Por la naturaleza de las funciones que cumplen los organismos de inteligencia y contrainteligencia sus documentos, información y elementos técnicos estarán amparados por la reserva legal por un término máximo de treinta (30) años contados a partir de la recolección de la información y tendrán carácter de información reservada.
Excepcionalmente y en casos específicos, por recomendación de cualquier organismo que lleve a cabo actividades de inteligencia y contrainteligencia, el Presidente de la República podrá acoger la recomendación de extender la reserva por quince (15) años más, cuando su difusión suponga una amenaza grave interna o externa contra la seguridad o la defensa nacional, se trate de información que ponga en riesgo las relaciones internacionales, esté relacionada con grupos armados al margen de la ley, o atente contra la integridad personal de los agentes o las fuentes.
El Presidente de la República podrá autorizar en cualquier momento, antes del cumplimiento del término de la reserva, la desclasificación total o parcial de los documentos cuando considere que el levantamiento de la reserva contribuirá al interés general y no constituirá una amenaza contra la vigencia del régimen democrático, la seguridad, o defensa nacional, ni la integridad de los medios, métodos y fuentes.

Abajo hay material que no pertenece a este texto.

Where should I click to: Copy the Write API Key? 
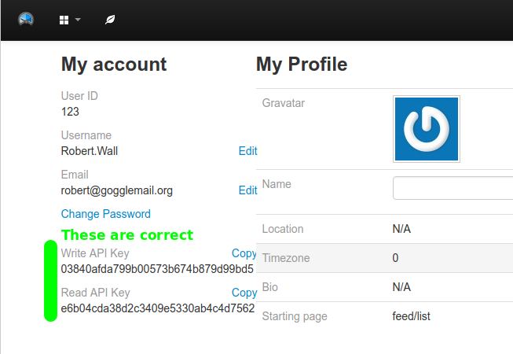tap(244, 253)
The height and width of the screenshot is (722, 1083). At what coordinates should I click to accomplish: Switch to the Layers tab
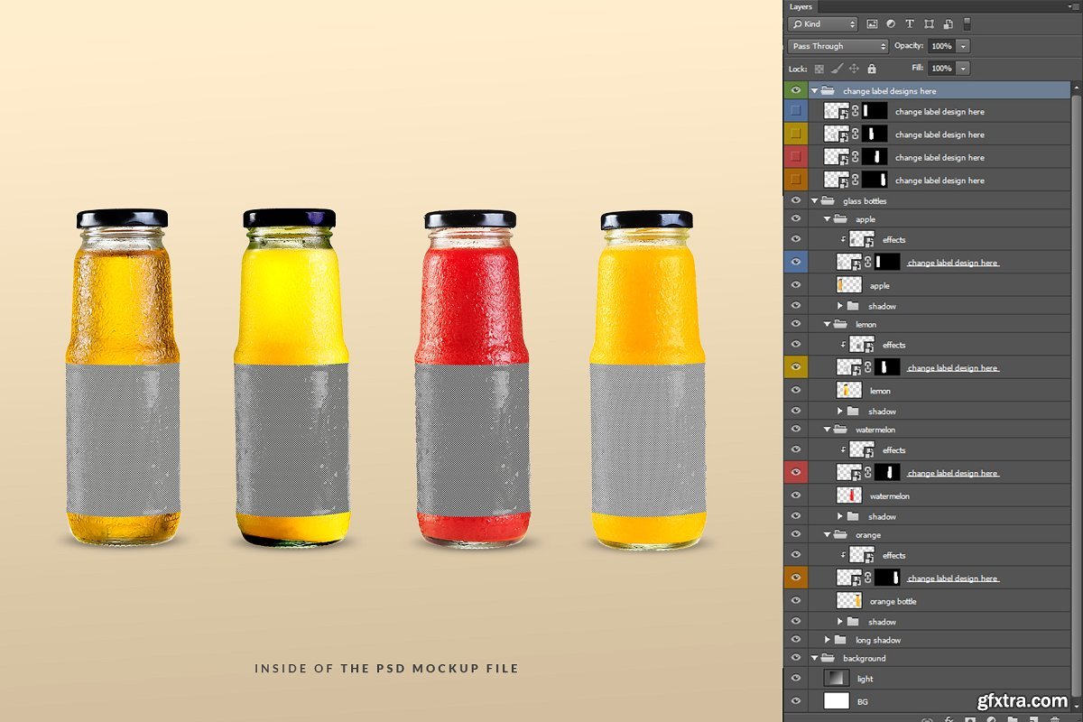[801, 6]
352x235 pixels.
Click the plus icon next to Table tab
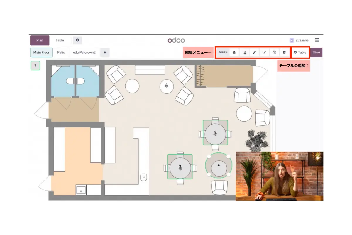pos(77,40)
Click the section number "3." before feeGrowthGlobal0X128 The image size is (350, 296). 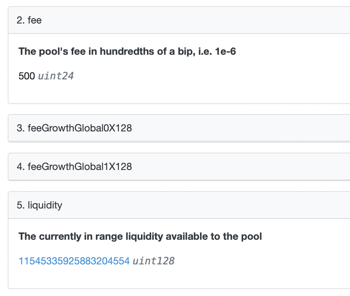tap(21, 128)
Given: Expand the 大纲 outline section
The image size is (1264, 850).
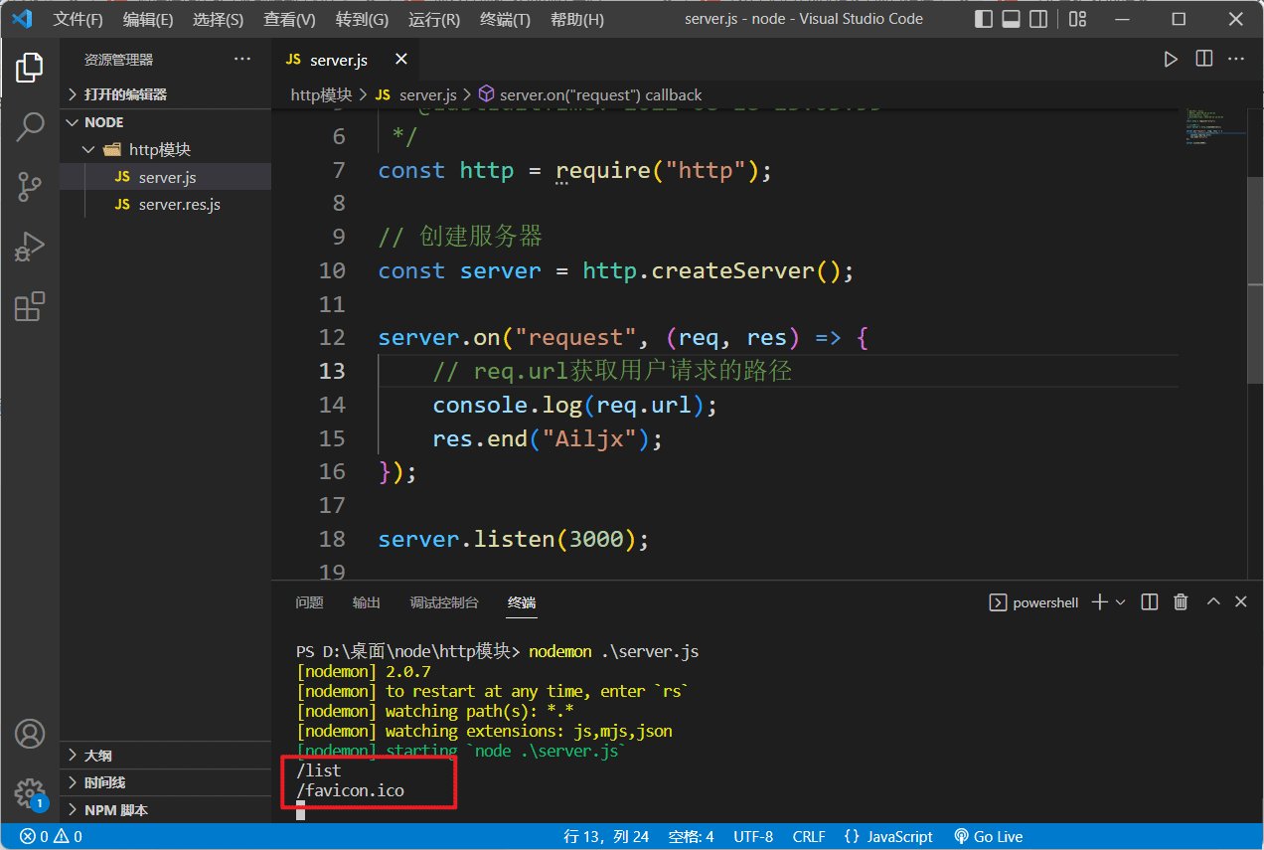Looking at the screenshot, I should tap(97, 755).
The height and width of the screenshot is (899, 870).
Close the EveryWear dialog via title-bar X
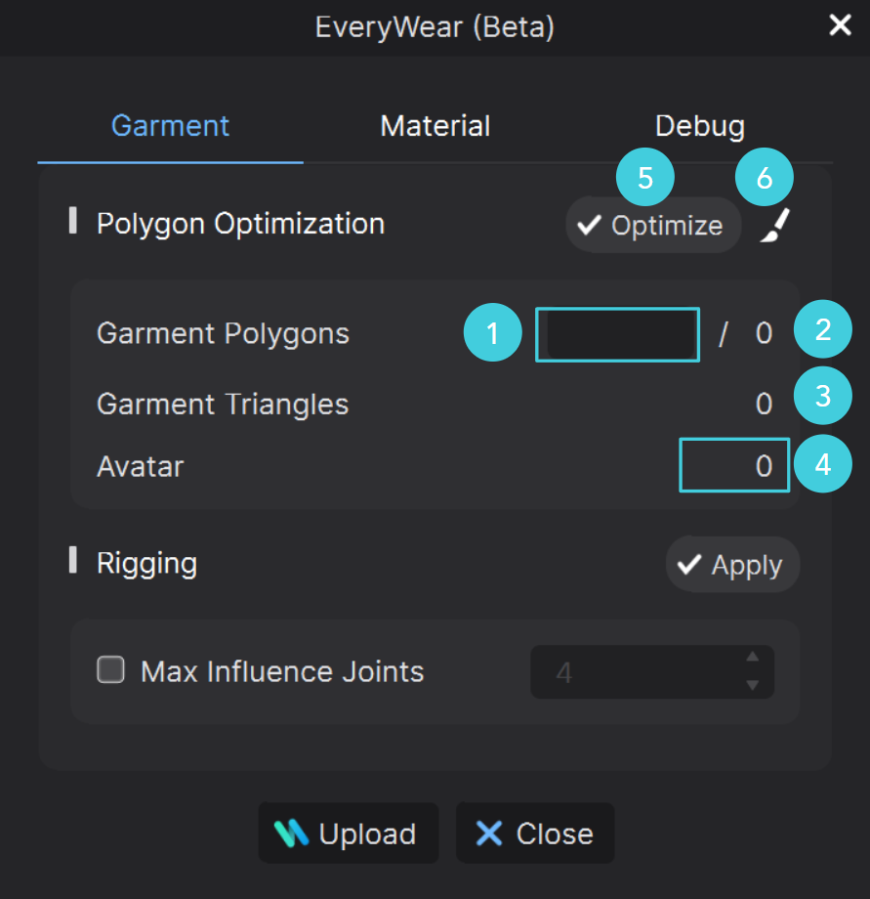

El organismo de inteligencia que decida ampararse en la reserva para no suministrar una información que tenga este carácter, debe hacerlo por escrito, y por intermedio de su director, quien motivará por escrito la razonabilidad y proporcionalidad de su decisión y la fundará en esta disposición legal. En cualquier caso, frente a tales decisiones procederán los recursos y acciones legales y constitucionales del caso.
El servidor público que tenga conocimiento sobre la recolección ilegal de información de inteligencia y contrainteligencia, la pondrá en conocimiento de las autoridades administrativas, penales y disciplinarias a las que haya lugar, sin que ello constituya una violación a la reserva.
El mandato de reserva no vincula a los periodistas ni a los medios de comunicación cuando ejerzan su función periodística de control del poder público, en el marco de la autorregulación periodística y la jurisprudencia constitucional, quienes en cualquier caso estarán obligados a garantizar la reserva respecto de sus fuentes.